February 5, 2015 – An economic analysis of the PLATO trial by DCRI researchers found that the slight increase in cost for ticagrelor was offset by expected gains in mortality.
In an economic analysis of the Platelet Inhibition and Patient Outcomes (PLATO) trial, DCRI researchers found that ticagrelor is a cost-efficient substitute for clopidogrel for patients with acute coronary syndrome (ACS).
The study, which appears in the February issue of the Journal of the American College of Cardiology, was conducted by Patricia Cowper, PhD; Wenqin Pan, PhD; Kevin Anstrom, PhD; Linda Davidson-Ray, MA; and Daniel Mark, MD, MPH, along with researchers from other institutions.
Current treatment guidelines for ACS patients recommend dual antiplatelet therapy consisting of aspirin and an adenosine diphosphate receptor P2Y12 inhibitor. Although clopidogrel is the most commonly used inhibitor, researchers have been searching for a more efficient and reliable drug. The PLATO trial, which showed that ticagrelor was superior to clopidogrel when used in dual antiplatelet therapy, led to the U.S. Food and Drug Administration approving ticagrelor for use in ACS patients in combination with low-dose aspirin.
In this study, Cowper and her colleagues examined data from PLATO to gauge ticagrelor’s cost-efficiency compared with clopidogrel. They collected data on resource use from case report forms, including dates of hospital admission and discharge; days in intensive care (for follow-up care); and details about major procedures, therapies, and diagnostic tests, including percutaneous coronary revascularization, cardiac surgeries, coronary angiography, noninvasive cardiac imaging, and transfusions. Life expectancy was estimated using data from the original PLATO study cohort of 18,624 patients.
Resource use for both clopidogrel and ticagrelor patients was similar. When costs for the drugs themselves were factored into the analysis, treatment with ticagrelor was slightly more expensive than clopidogrel. One year of ticagrelor therapy, relative to that of generic clopidogrel, cost $29,665 per quality-adjusted life-year gained, with 99 percent of estimates falling under $100,000. This was offset by the mortality benefit conferred by treatment with ticagrelor, the researchers noted.
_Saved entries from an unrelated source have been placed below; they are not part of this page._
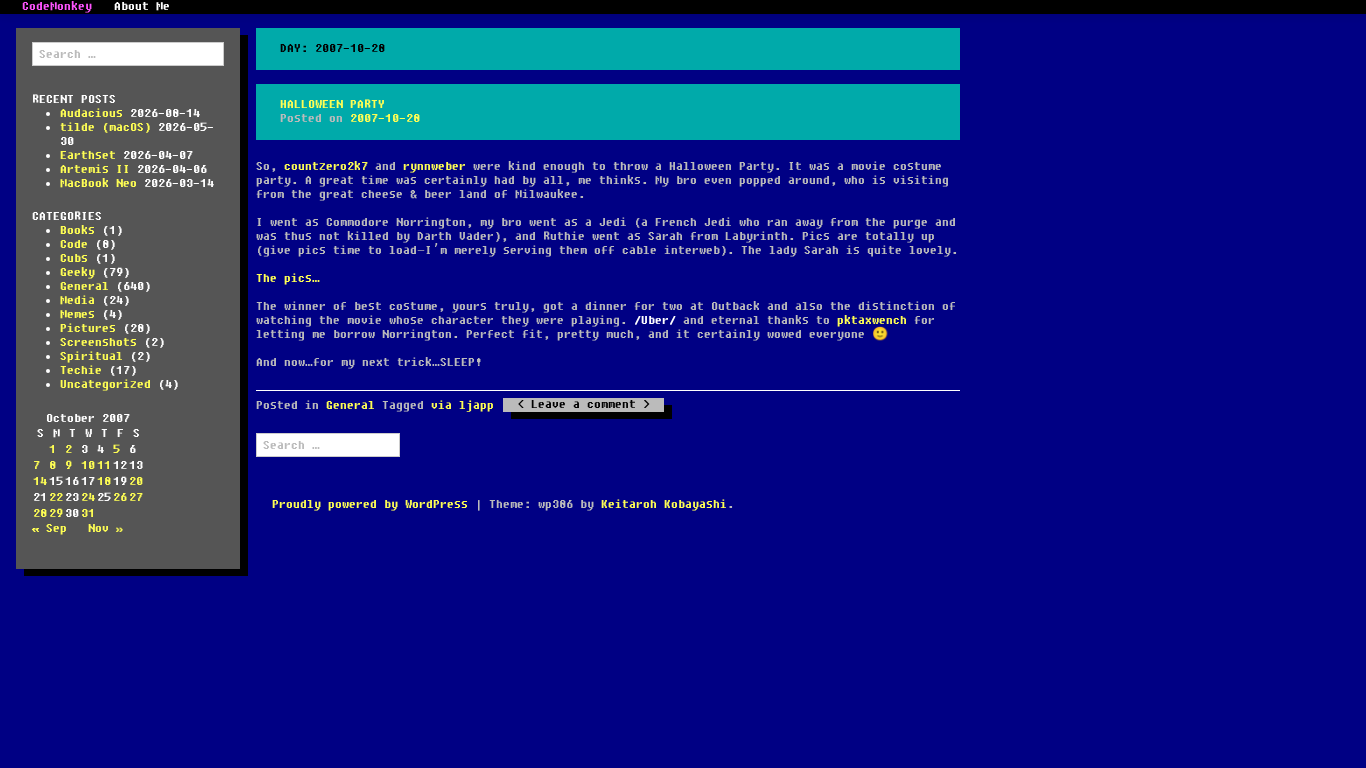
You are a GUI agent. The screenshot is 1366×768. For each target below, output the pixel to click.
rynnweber (434, 166)
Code (74, 244)
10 (88, 465)
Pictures (88, 328)
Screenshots (98, 342)
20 (136, 481)
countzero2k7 (326, 166)
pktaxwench (872, 320)
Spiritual (91, 356)
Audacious (91, 113)
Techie (81, 370)
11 (104, 465)
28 (40, 513)
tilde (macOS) (105, 127)
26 (120, 497)
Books (77, 230)
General (84, 286)
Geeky (77, 272)
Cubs (74, 258)
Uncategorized (105, 384)
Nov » (105, 528)
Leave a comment (583, 405)
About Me (142, 7)
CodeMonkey (57, 7)
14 (40, 481)
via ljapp (462, 405)
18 (104, 481)
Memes (77, 314)
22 (56, 497)
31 (88, 513)
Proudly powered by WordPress (370, 504)
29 (56, 513)
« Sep (49, 528)
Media (77, 300)
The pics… (288, 278)
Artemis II (95, 169)
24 (88, 497)
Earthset (88, 155)
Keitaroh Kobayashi (664, 504)
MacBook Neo (98, 183)
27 (136, 497)
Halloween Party (332, 104)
The cost-effectiveness of ticagrelor improved when the researchers removed the quality-of-life adjustment and when they excluded the annual cost of medical care beyond the PLATO trial. The cost-effectiveness of ticagrelor also improved if the average cost of clopidogrel was raised to the proprietary cost of $6 per day.
The researchers cautioned that their analysis was limited to the use of clopidogrel and ticagrelor in the U.S. health care system. Moreover, they noted, the financial impact of widespread use of ticagrelor could still be substantial in the context of the nation’s current multi-payer system.